(Dataset items)
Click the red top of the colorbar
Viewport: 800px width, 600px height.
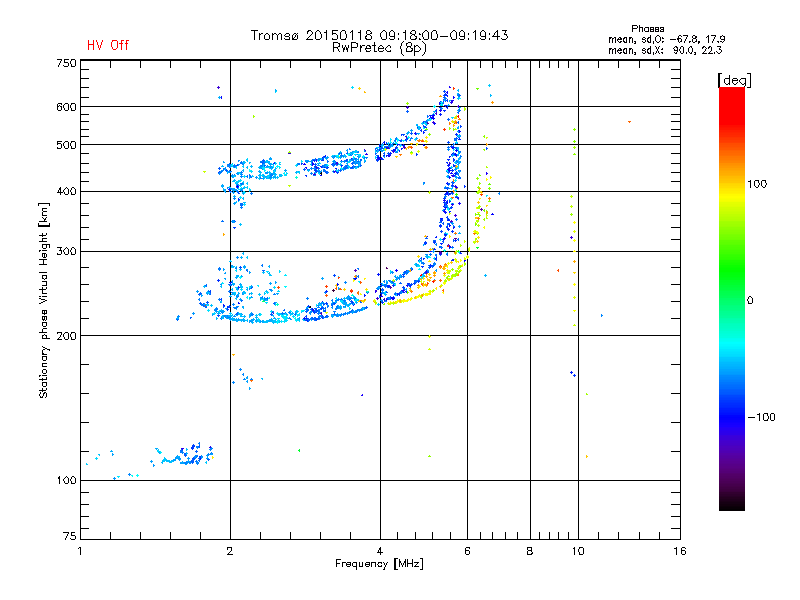click(732, 102)
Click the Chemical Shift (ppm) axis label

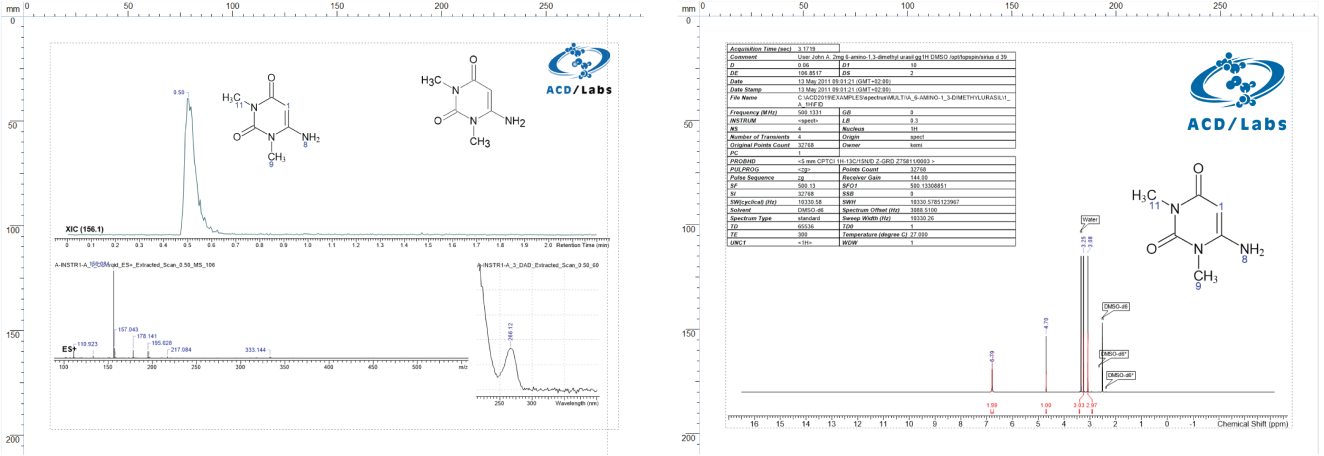click(x=1254, y=424)
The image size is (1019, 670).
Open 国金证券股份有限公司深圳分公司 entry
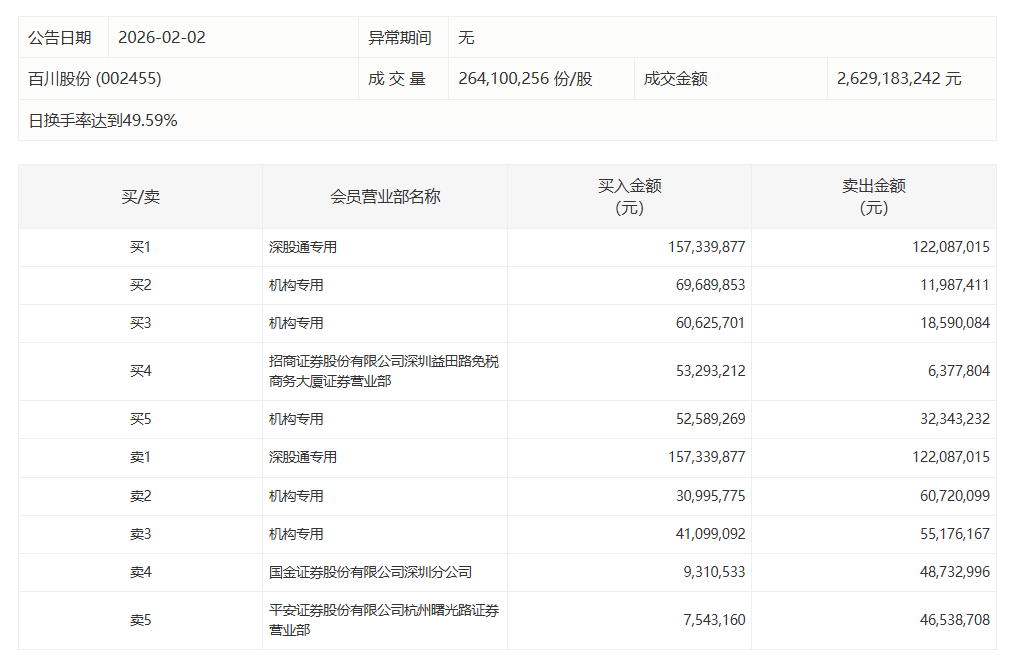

• _Exercise brief_
Restate word for word the lines from the line with "Viewport: 800px width, 600px height." to the last line of the records above, inclusive, and omit every picture.

• _Task solution_
Viewport: 800px width, 600px height.
click(732, 102)
Click the Chemical Shift (ppm) axis label

click(x=1254, y=424)
The image size is (1019, 670).
Open 国金证券股份有限公司深圳分公司 entry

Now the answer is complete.